Nous sommes nombreux, avec nos limites dans la connaissance artistique, à faire de Fernand Léger une sorte d’icône d’un art populaire représenté par ses grandes toiles aux personnages volumineux, les regards fixés vers un horizon qu’on imagine heureux. Ils travaillent sur le chantier, jouent de la musique, dansent ou font des numéros de cirque et s’arrêtent de pédaler pour nous inviter à les rejoindre. Il ne faut pas se tromper d’époque et d’enjeu dans les différents courants de cet « art moderne », ils troublent le regard du passant et l’obligent à s’interroger sur la représentation du monde, des gens et des choses. « La beauté est partout », affirme Fernand Léger, « dans l’ordre des casseroles, sur le mur blanc de la cuisine, plus peut être que dans votre salon du XVIIIème siècle ou dans les musées officiels ! ».
Fernand Léger a commencé sa vie comme apprenti dans un cabinet d’architecte, il sait dessiner et découvre la couleur dans les toiles de Paul Cézanne.
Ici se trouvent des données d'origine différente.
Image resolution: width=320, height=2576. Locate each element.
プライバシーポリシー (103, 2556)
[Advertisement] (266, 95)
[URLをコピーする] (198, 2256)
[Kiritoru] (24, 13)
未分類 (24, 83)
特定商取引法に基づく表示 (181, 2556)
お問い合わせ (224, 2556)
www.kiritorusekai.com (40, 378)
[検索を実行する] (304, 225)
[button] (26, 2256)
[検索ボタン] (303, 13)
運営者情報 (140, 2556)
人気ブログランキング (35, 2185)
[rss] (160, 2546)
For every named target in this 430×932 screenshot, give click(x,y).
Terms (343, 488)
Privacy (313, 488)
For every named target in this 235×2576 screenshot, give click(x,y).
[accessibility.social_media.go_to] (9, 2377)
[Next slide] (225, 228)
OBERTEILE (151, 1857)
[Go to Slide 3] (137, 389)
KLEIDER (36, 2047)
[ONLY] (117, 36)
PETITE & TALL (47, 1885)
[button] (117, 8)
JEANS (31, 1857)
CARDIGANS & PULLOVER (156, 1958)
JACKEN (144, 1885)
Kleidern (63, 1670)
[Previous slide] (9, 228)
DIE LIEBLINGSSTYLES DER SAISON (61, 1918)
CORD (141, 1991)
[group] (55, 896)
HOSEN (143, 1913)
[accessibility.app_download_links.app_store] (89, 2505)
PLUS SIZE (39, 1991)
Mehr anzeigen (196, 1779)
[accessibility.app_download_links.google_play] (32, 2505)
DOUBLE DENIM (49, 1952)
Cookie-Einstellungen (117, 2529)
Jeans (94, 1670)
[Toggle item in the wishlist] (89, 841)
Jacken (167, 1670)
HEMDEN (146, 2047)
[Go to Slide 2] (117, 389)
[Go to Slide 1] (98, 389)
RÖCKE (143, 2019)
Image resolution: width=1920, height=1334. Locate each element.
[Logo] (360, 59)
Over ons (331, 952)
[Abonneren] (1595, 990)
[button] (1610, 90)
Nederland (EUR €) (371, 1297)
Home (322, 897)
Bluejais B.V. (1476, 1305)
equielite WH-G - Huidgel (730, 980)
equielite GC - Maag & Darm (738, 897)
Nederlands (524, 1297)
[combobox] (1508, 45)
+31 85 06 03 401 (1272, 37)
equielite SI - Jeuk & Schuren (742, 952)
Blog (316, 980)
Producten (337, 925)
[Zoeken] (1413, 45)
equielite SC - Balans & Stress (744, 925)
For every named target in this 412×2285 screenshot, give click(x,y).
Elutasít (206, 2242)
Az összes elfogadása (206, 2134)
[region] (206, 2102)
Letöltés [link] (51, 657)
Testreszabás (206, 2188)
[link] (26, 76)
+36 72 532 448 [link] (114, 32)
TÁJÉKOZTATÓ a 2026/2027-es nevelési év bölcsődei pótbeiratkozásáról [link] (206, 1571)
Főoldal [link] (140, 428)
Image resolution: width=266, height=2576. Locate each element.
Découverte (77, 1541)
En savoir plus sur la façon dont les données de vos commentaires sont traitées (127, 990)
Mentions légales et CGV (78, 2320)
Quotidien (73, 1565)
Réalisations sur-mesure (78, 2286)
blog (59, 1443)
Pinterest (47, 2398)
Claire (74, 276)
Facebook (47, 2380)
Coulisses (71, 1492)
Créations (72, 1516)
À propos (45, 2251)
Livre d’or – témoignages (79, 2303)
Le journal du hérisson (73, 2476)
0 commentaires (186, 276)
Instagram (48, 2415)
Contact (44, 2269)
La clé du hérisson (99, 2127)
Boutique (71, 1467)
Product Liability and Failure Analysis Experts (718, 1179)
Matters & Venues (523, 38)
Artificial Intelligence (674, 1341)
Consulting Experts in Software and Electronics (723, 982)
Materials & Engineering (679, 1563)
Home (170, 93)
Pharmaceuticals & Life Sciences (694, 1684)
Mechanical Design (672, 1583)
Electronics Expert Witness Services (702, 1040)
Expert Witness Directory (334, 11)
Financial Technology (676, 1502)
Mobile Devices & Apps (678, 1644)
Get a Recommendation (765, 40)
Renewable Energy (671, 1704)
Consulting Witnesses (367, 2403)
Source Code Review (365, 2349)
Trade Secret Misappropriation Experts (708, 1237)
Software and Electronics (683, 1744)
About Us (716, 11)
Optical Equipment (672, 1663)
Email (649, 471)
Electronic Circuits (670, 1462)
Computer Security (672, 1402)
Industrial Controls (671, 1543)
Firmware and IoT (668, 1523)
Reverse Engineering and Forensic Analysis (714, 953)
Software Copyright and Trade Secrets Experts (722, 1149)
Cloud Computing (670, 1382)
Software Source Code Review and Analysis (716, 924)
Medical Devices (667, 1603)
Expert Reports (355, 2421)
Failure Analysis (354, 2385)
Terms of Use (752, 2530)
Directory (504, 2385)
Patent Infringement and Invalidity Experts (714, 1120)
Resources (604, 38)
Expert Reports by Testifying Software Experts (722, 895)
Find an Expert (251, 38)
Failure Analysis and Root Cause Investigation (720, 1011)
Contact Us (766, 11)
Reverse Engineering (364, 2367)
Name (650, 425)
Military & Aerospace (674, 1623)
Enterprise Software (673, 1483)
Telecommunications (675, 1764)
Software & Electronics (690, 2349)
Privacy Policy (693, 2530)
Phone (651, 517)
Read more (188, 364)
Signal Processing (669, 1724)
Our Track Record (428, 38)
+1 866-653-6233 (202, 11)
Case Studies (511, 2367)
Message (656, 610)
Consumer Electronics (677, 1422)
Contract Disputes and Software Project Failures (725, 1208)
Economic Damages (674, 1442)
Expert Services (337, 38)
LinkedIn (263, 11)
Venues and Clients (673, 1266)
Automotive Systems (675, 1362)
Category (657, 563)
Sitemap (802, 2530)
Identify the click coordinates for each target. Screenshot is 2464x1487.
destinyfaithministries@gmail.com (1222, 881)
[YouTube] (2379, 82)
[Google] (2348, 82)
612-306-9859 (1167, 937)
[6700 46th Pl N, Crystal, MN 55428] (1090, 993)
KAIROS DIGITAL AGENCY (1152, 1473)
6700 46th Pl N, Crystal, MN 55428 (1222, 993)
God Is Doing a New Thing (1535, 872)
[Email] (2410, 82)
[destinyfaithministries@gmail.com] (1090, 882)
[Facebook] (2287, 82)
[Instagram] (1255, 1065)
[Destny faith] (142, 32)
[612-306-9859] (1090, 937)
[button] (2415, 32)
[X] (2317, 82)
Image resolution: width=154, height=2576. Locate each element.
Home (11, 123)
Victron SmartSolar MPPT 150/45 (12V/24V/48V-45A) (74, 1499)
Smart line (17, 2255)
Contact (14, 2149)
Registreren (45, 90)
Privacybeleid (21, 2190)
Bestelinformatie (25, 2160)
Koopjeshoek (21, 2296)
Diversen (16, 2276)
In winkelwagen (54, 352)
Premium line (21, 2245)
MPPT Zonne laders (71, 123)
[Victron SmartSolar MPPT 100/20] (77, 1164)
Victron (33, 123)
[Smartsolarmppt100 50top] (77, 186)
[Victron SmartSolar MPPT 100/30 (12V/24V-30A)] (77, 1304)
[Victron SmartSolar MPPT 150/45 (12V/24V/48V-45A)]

Il sera soldat pendant la première guerre mondiale et Verdun sera son « académie du cubisme ». Après l’invasion de la France en 1940, il s’exile aux États-Unis et rencontre d’autres artistes. L’écriture, la photographie, le cinéma et la mise en scène feront de lui un artiste multidimensionnel. Les écrits, l’enseignement et l’engagement de Fernand Léger ouvrent d’autres portes sur son œuvre. Il est de son temps et pour son temps. Il partage avec Le Corbusier une conception industrieuse du monde en mouvement où l’esthétique du quotidien, l’habitat, le travail, l’éducation et les loisirs sont présents et représentés dans des formes éclatées et des couleurs éclatantes. Cela n’est pas toujours compris et c’est sans doute la raison pour laquelle sa toile « Les constructeurs », qu’il souhaitait offrir à la CGT, lui sera refusée au prétexte que les travailleurs ne comprendraient pas ses personnages en pause sur une structure métallique.
La modernité pourrait-elle devenir classique ? Les œuvres de Le Corbusier entrent au patrimoine de l’humanité ! Fernand Léger, avec d’autres contemporains, a sa place au Panthéon des peintres modernes..Vieille question de la modernité qui interpelle le visiteur d’un musée officiel d’art contemporain où se rangent et se classent des œuvres.
Deux dialogues peuvent s’ouvrir : l’un avec Bernard Noël et Pierre Verny, l’écrivain et l’ouvrier photographe. Ils nous donnent une réponse dans un beau livre, De l’immobilité, Ruines d’un haut fourneau. L’autre avec la Cité Radieuse de Briey construite par Le Corbusier à la fin des années 50, une petite ville des vallées industrielles de Lorraine, pour loger les mineurs de fer et les sidérurgistes… Las, quelques années après l’installation des premiers habitants, c’est l’annonce de la fermeture des mines et le transfert vers les côtes de la sidérurgie. L’unité d’habitation est abandonnée par les HLM. On envisage même, comme pour les usines, sa destruction. Grâce au maire de la ville qui va y installer une école d’infirmières et aux militants de l’action culturelle, le bâtiment sera sauvé.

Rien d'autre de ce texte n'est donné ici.